I started using Unreal Engine at version 4.23. At the time, they supported both Visual Studio 2017 and 2019:

I thought I would go with the latest version as Microsoft keeps working to improve Visual Studio so I installed 2019. All was good for a while.

The Twist

For the most part I work in the “DebugGame Editor” configuration, so all my code is compiled in debug mode. So it was quite a surprise when one day I built “Development Editor“, which includes optimizations for the game code, and a feature that was working perfectly suddenly broke. Badly.

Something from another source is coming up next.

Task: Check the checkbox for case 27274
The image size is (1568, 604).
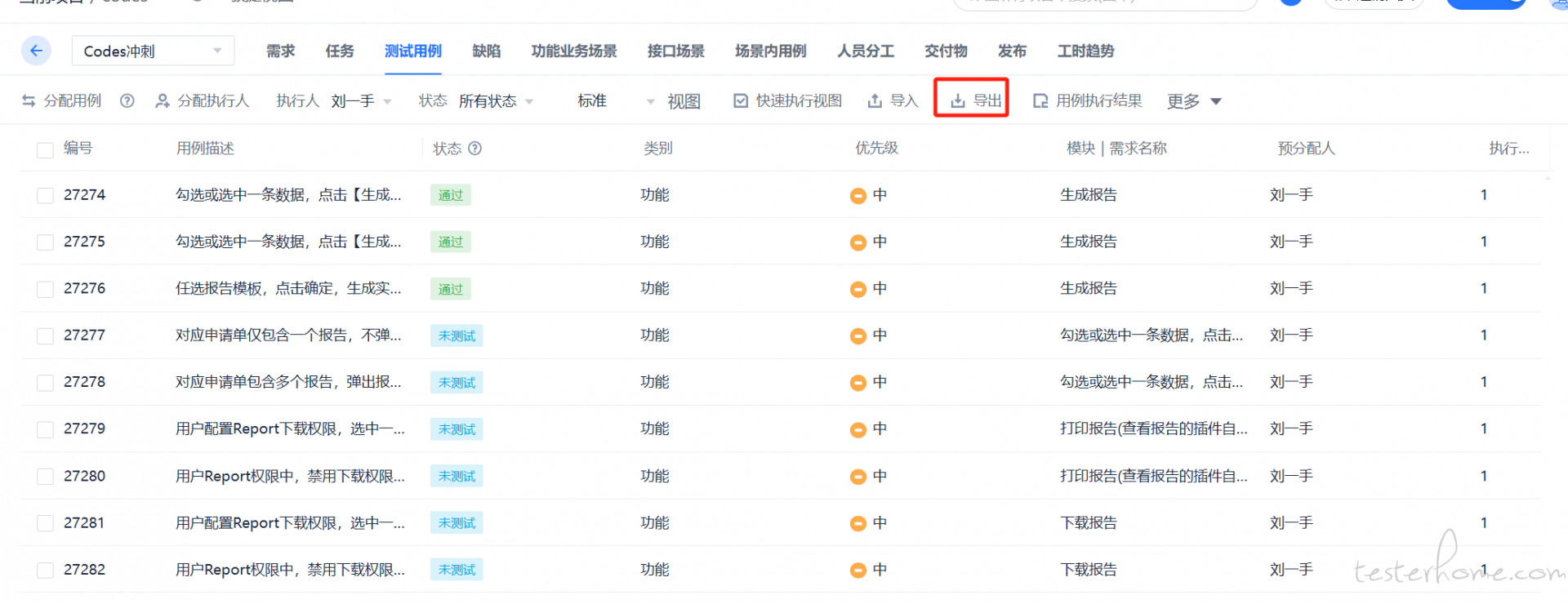Action: click(x=46, y=196)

The code looked fine. If I added #pragma optimize("", off) around the file, it started working properly again. Now, the title may have already spoiled the ending, but I’m generally very skeptical of issues that look like compiler bugs. I know it happens and I have found some myself, but it’s much more rare than a programmer error. Often, you’re triggering the problem by using undefined behaviour.

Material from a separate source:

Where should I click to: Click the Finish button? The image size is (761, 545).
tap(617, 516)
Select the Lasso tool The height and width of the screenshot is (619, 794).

In this case it was the compiler.

By printing the results of intermediate calculations, I could prove that after normalizing a vector, the results were garbage. Sometimes NaN, sometimes infinity, sometimes correct. In the implementation of FVector::GetSafeNormal() there is this line:

const float Scale = FMath::InvSqrt(SquareSum);
return FVector(X*Scale, Y*Scale, Z*Scale);

It turns out that FMath::InvSqrt() is an optimized SSE function which, as the comment says, “performs two passes of Newton-Raphson iteration on the hardware estimate”. You can find the source here.

That’s the function that was being wrecked by Visual Studio. As soon as I replaced it with 1.0f / FMath::Sqrt() everything started working as intended.

The Plot Thickens

The version of Visual Studio 2019 I was using was 16.3.6, from October 2019. I know, ancient.

People on Twitter were saying that there are many issues with Visual Studio 2019’s codegen. Then something else happened. I upgraded Unreal to 4.24 and was presented with this error screen:

In case it wasn’t obvious, the 14.23 toolchain corresponds to Visual Studio 2019 16.3. Ouch. This is the link: https://developercommunity.visualstudio.com/content/problem/734585/msvc-142328019-compilation-bug.html

It claims to be fixed in 16.4. I was curious so I installed the latest (16.5.3) and lo and behold, the problem was indeed fixed.

But we’re not done yet:

Everything Old Is New Again

So everything points to going back to Visual Studio 2017. Oh well. How do we do that?

It’s actually quite simple. First, we need to tell Unreal to use 2017, in Editor Preferences:

Then we regenerate the Visual Studio project, by right-clicking on the .uproject file:

And we’re ready. Don’t forget to set your environment properly, as described in my C++ post.

Now I’m running Visual Studio 2017 15.9.21. So far, so good.